## [Collected data entries]
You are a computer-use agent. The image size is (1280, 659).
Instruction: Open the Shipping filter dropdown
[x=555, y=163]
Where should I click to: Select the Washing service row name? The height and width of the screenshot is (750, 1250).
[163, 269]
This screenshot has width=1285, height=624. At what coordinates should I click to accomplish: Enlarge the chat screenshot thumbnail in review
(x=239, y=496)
...
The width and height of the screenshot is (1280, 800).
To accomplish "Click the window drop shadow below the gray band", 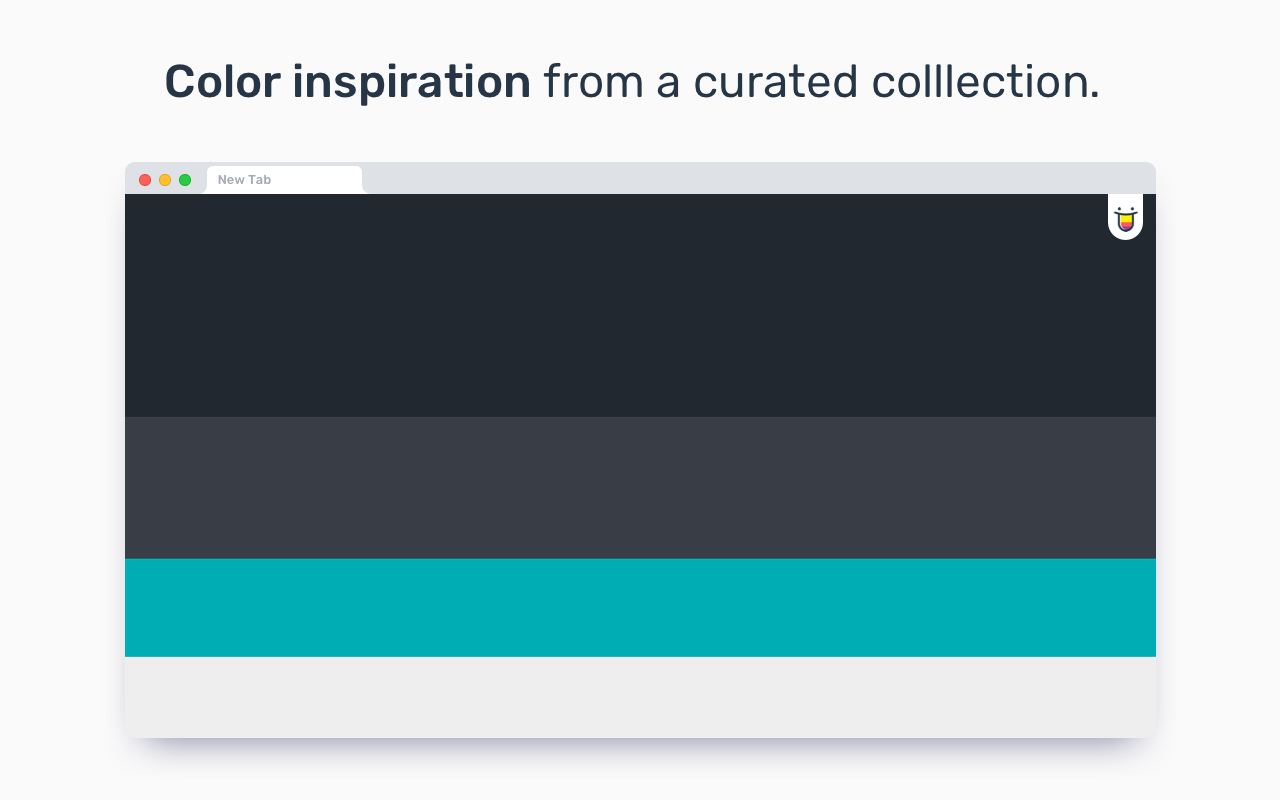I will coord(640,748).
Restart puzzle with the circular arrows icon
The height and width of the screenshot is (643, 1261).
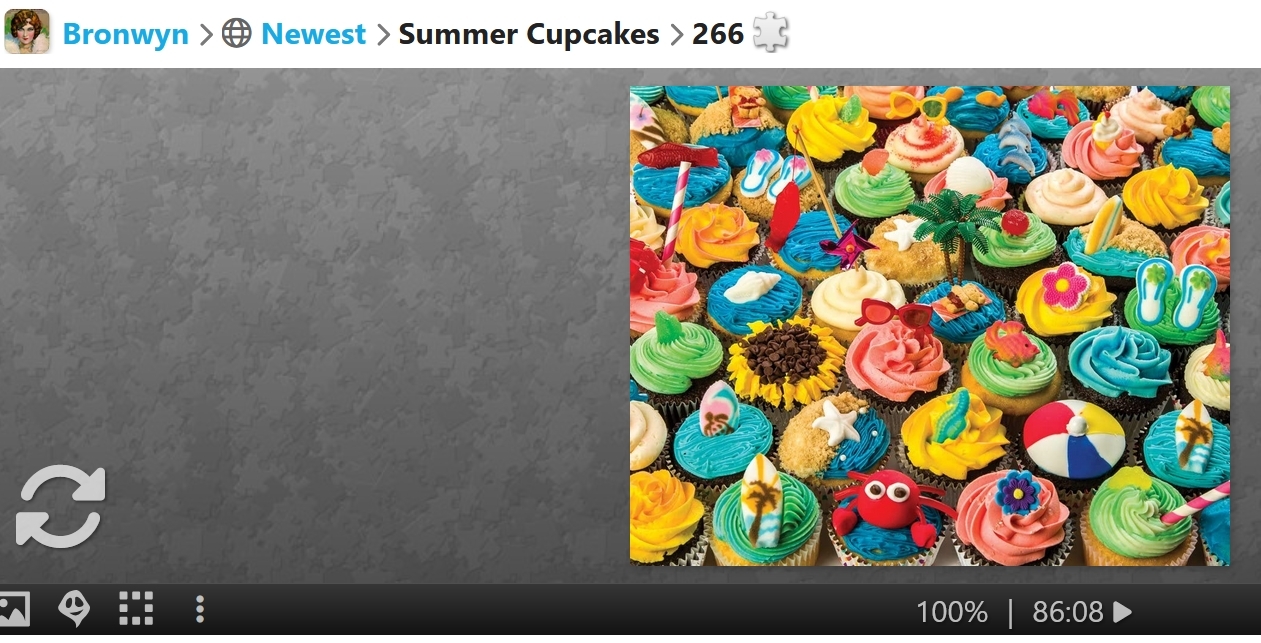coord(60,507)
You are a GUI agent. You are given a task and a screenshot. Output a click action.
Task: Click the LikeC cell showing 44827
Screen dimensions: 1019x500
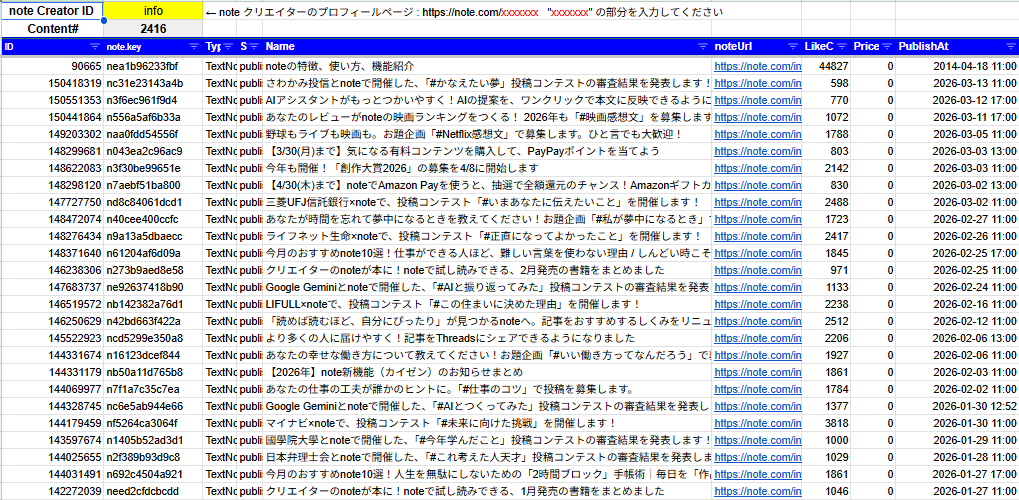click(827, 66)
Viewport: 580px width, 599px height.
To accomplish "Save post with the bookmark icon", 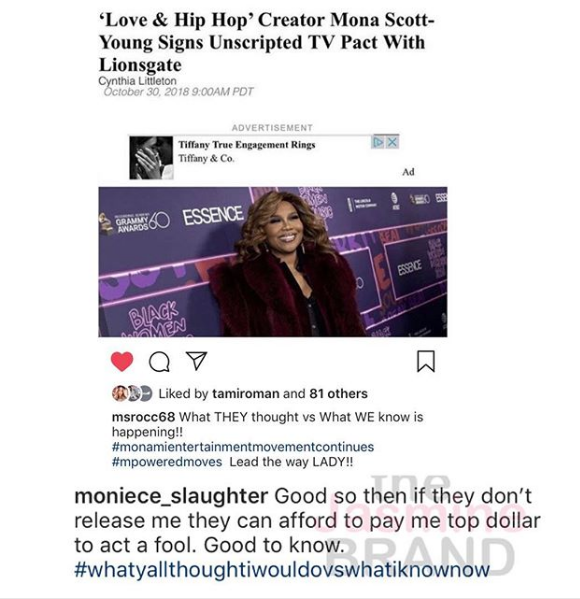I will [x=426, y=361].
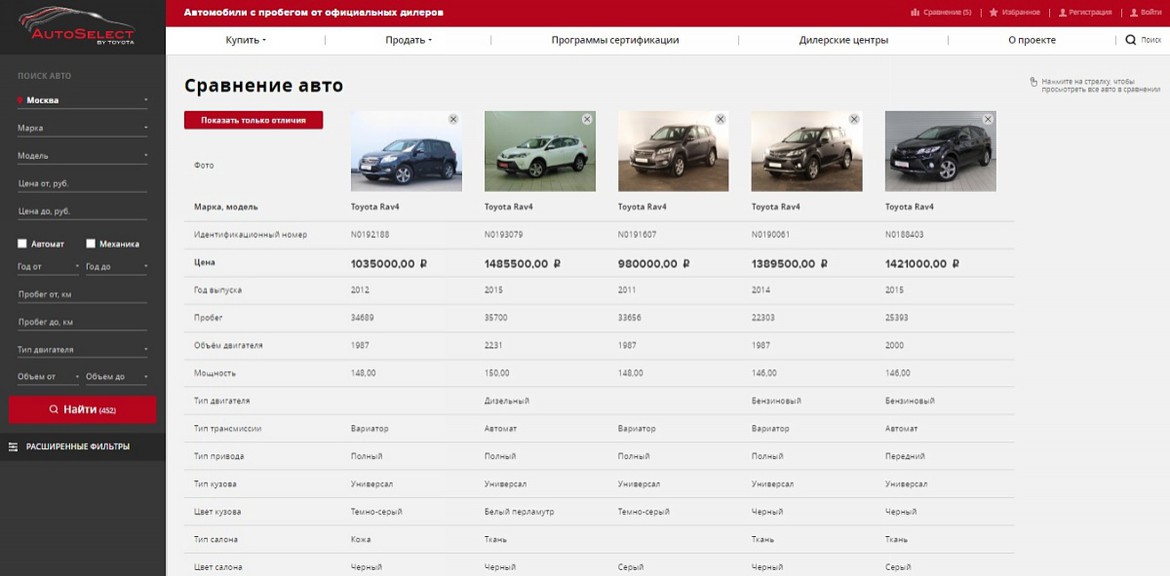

## [Task to complete]
When the word "agent" shows up in a line of the entries, pull that line out.

## [Response]
You are a computer-use agent. The image size is (1280, 659).
You are a GUI agent. You are given a task and a screenshot. Output a click action.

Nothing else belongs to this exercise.